MySQL Bugs: #22469: Forced node shutdown (Error 2311, 2308)

Bug #22469	Forced node shutdown (Error 2311, 2308)
Submitted:	19 Sep 2006 8:45	Modified:	22 Nov 2006 10:41
Reporter:	Stefan Pasel	Email Updates:
Status:	No Feedback	Impact on me:	None
Category:	MySQL Cluster: Cluster (NDB) storage engine	Severity:	S2 (Serious)
Version:	5.0.24	OS:	Linux (Suse 10)
Assigned to:		CPU Architecture:	Any
Tags:	cluster

Description:
This is a follow up to http://bugs.mysql.com/bug.php?id=21509
I'm adding this bug as i cannot attach traces to the old one. Furthermore i think this bug is serious as restarting the cluster without loss of data after a crash is almost not possible.

The bug addresses the following messages:

Forced node shutdown completed. Occured during startphase X. Initiated by signal 0. Caused by error 2311: 'Conflict when selecting restart type(Internal error, programming error or missing error message, please report a bug).

Forced node shutdown completed. Occured during startphase X. Initiated by signal 0. Caused by error 2308: 'Another node failed during system restart, please investigate error(s) on other node(s)(Restart error). Temporary error, restart node'.

[Note Bug#21509 also mentions error 2341: 'Internal program error (failed
ndbrequire - I've also seen this, but could not replicate it with the barebone testcase and it's therefore not included in the logs]

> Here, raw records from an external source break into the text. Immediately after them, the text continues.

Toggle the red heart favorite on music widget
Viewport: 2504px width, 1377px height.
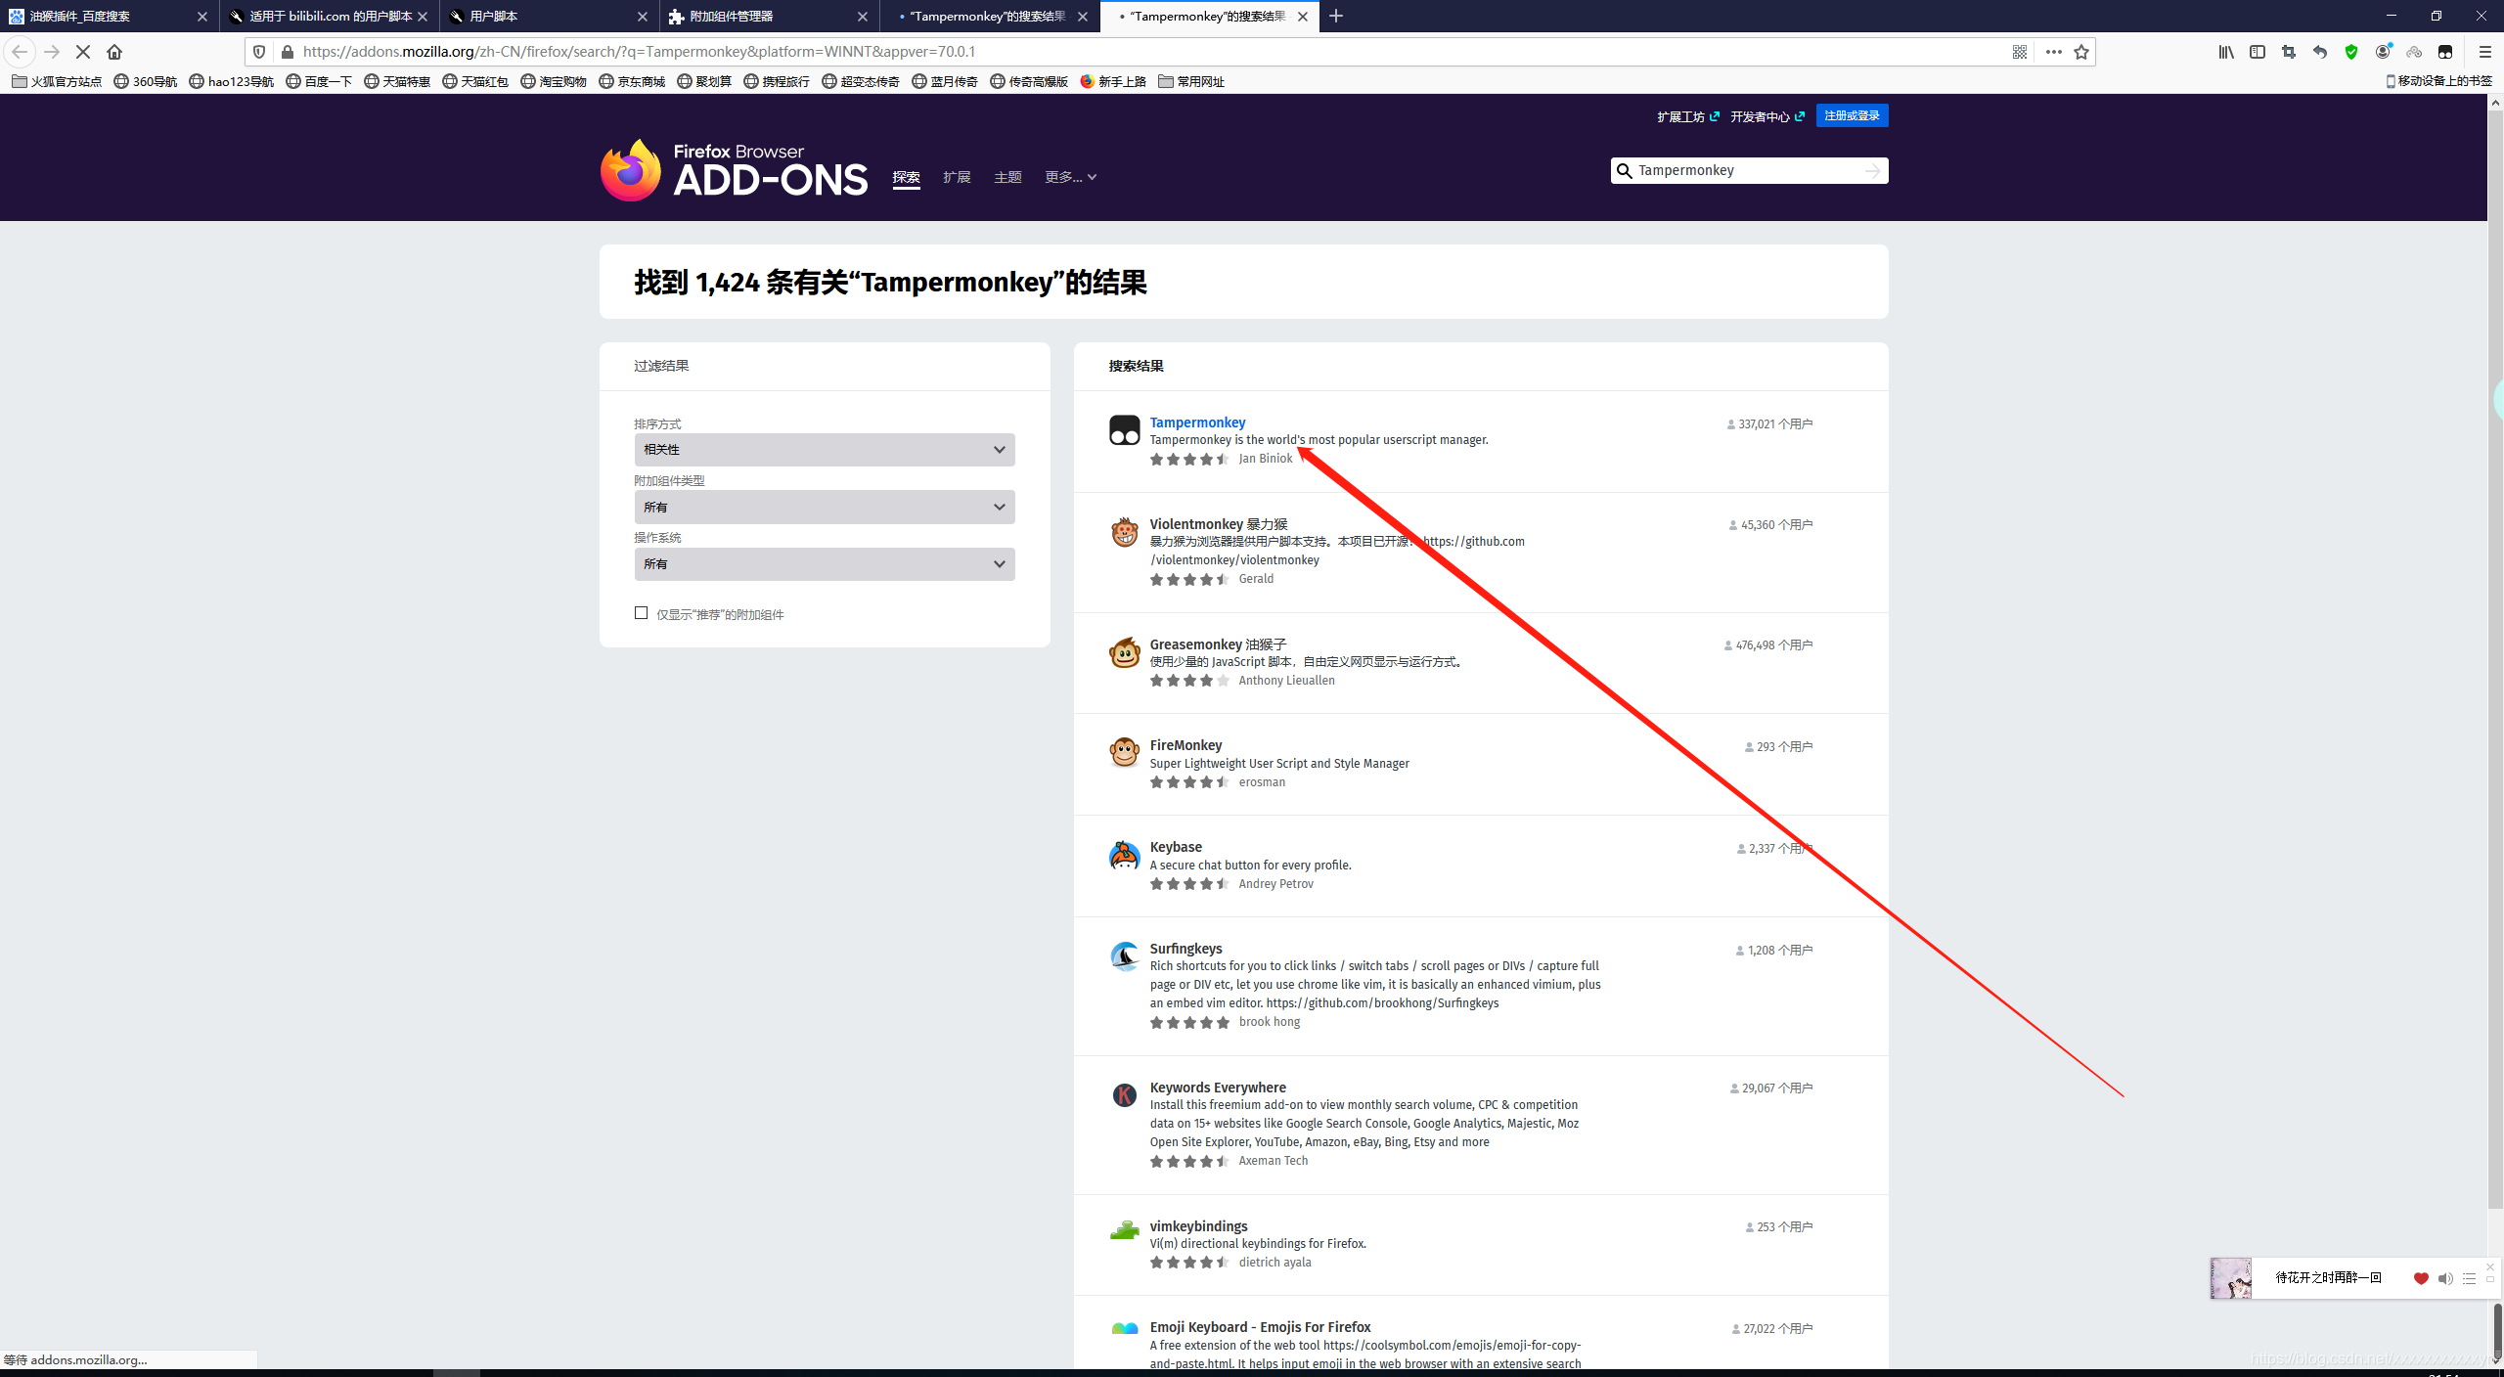[x=2421, y=1278]
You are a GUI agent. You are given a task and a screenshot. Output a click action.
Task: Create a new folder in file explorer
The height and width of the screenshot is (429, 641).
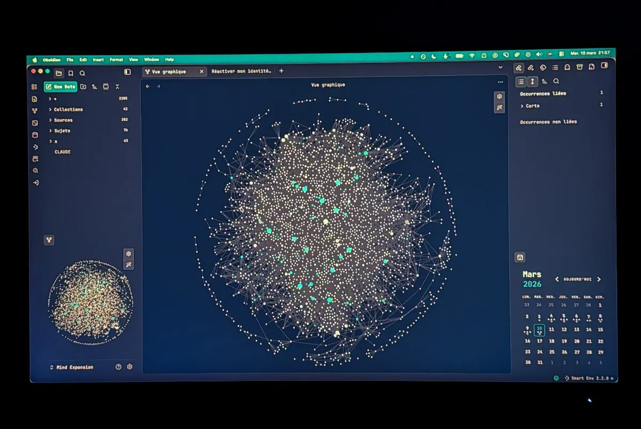pyautogui.click(x=83, y=87)
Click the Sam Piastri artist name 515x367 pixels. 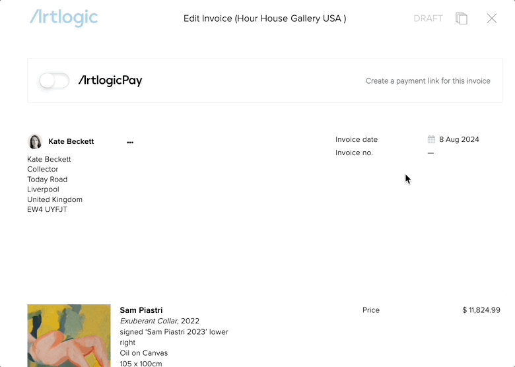pyautogui.click(x=141, y=310)
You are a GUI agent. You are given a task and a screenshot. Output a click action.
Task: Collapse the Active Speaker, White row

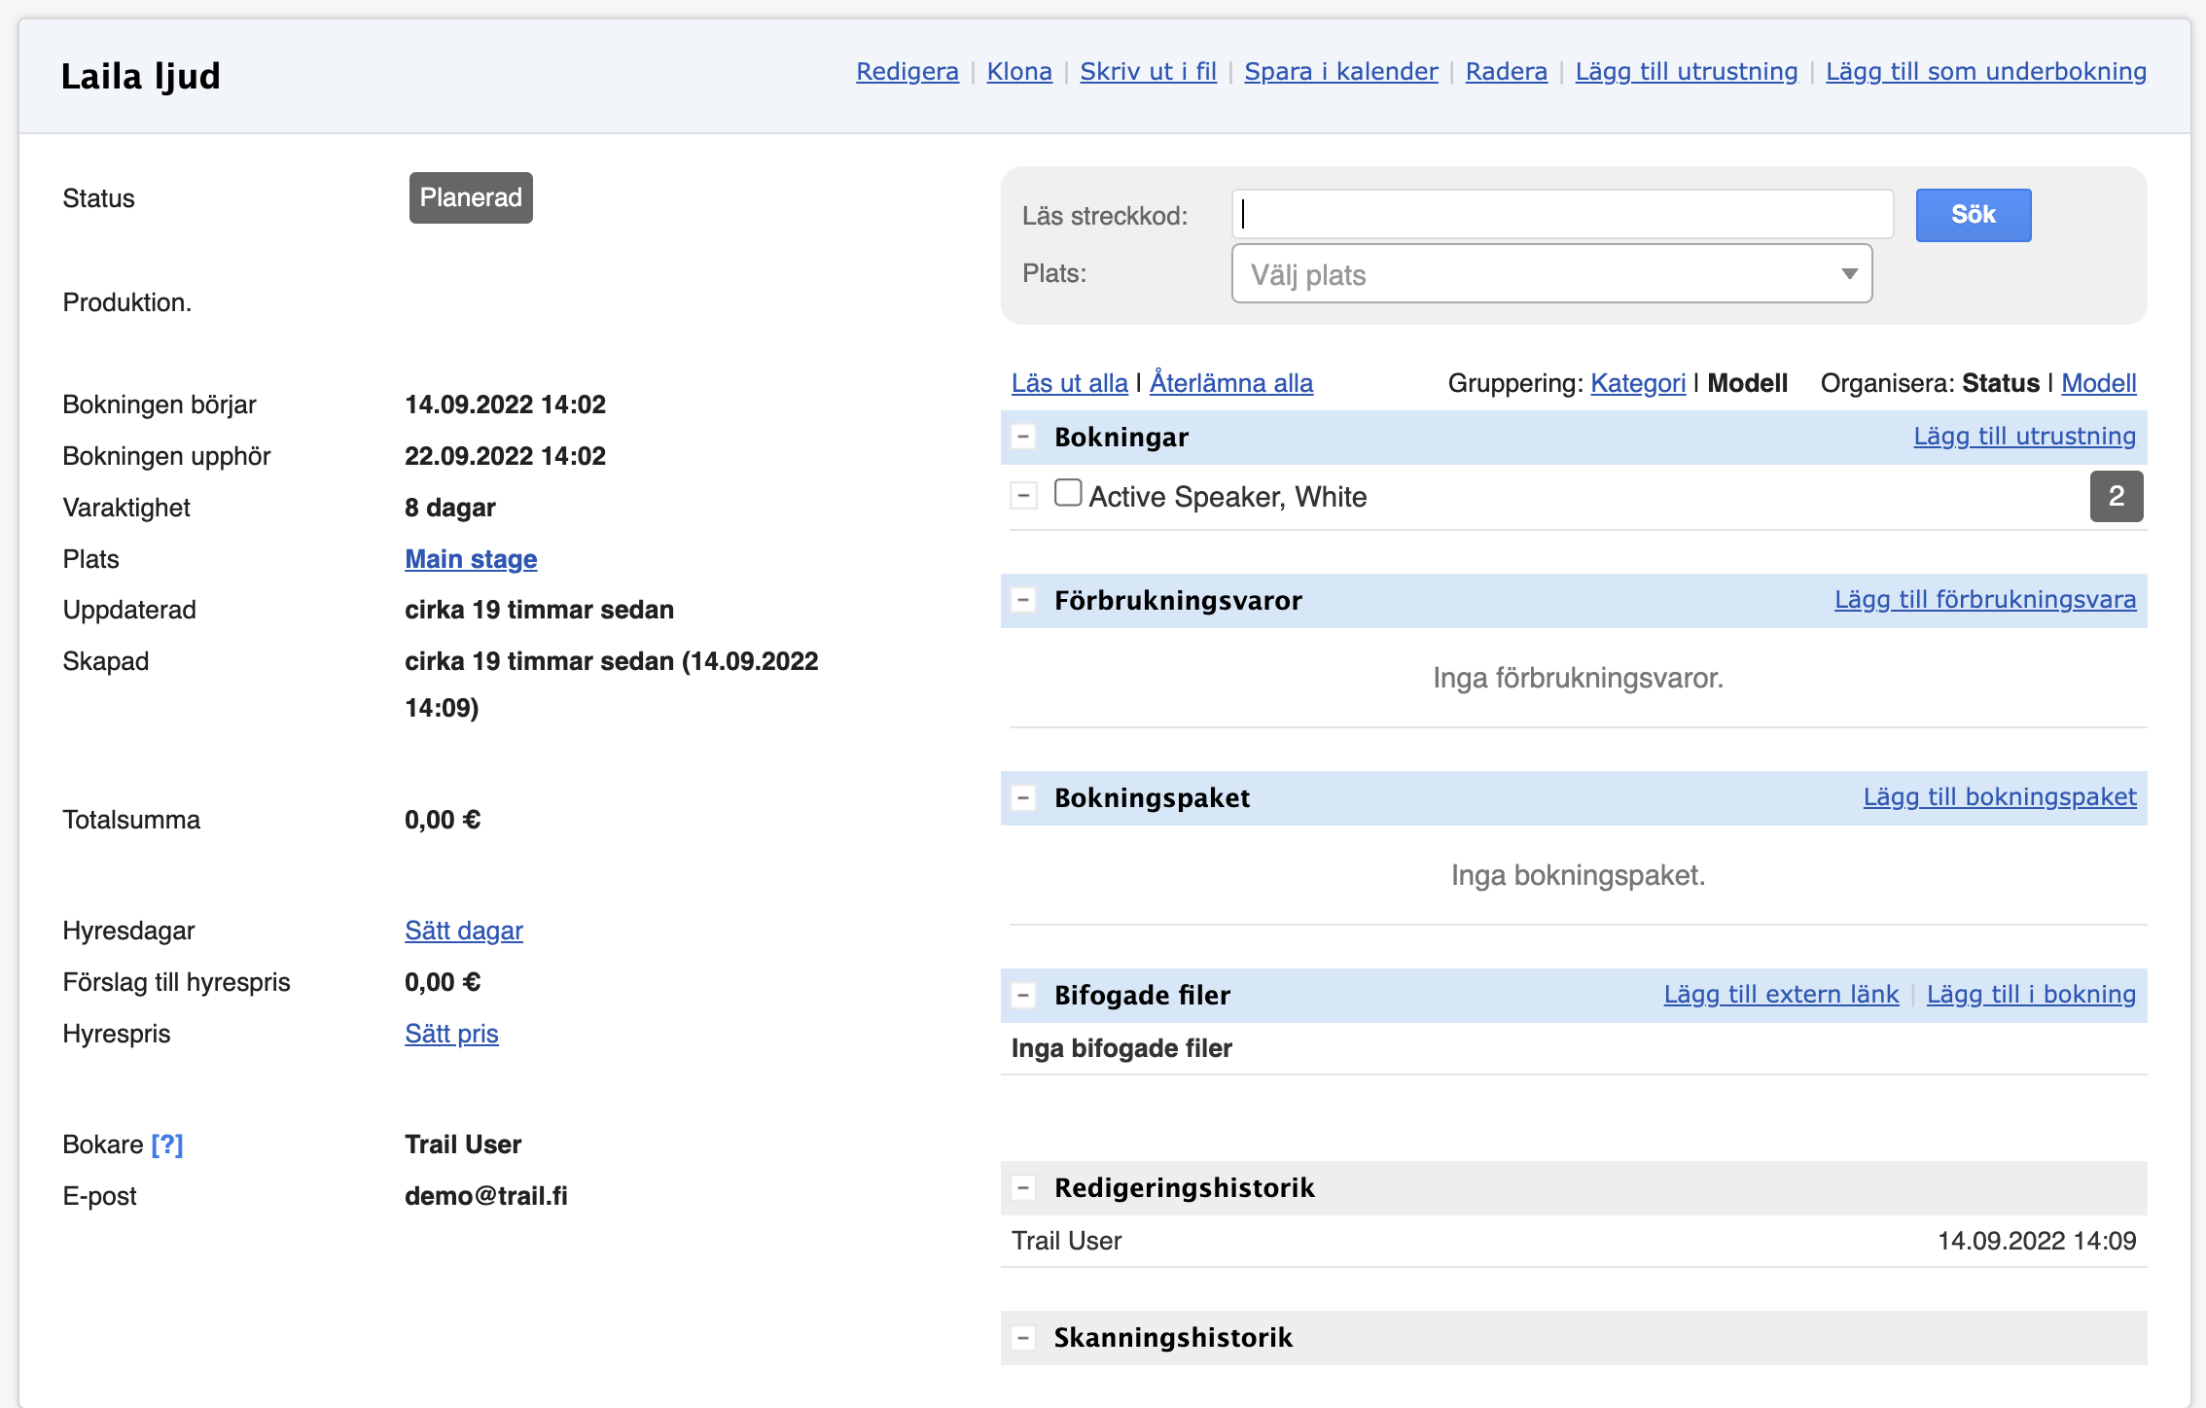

Our test-setup: 4 machines with 4 dns (1dn/cpu) using GB-Ethernet, 1 Replica (i.e. 8 nodegroups)

Please also note that the error seems not to be bound to a specific startphase. In the supplied testcase i had almost NO DATA inside the cluster (only the structure of 4 tables) and the cluster crashed in phase 1.
I could start the testcase without the error by starting the ndbd with "ndbd -n".

After restoring the backup (~2 GB Data) and trying the "ndbd -n" workaround the error occurred in phase 4. Without "ndbd -n" the error occurred in phase 1.
Starting a partial cluster (8dns on 2 machines) an afterwards re-integrating the other 8 nodes in the partial cluster seems to be working fine.

I have been looking into possible network outages as my guess was that the nodes are "loosing each other" when starting the cluster and starting the partial cluster and re-integrating the nodes "step by step" seem to work.
I'm going to downgrade the current cluster to work with 4 nodegroups (2dns per machine) and see if this improves the situation.

How to repeat:
- Startup Cluster,
- Insert Data.. Work.. whatever
- Shutdown Cluster (planned or crash)
- Restart Nodes without initial (you want the data of the last checkpoint)
->Error occurs

can you upload config.ini & error/trace/cluster logs?

/Jonas

Please, try to repeat with a newer version, 5.0.26, and, in case of similar problem, send information Jonas Oreland already asked for.

No feedback was provided for this bug for over a month, so it is
being suspended automatically. If you are able to provide the
information that was originally requested, please do so and change
the status of the bug back to "Open".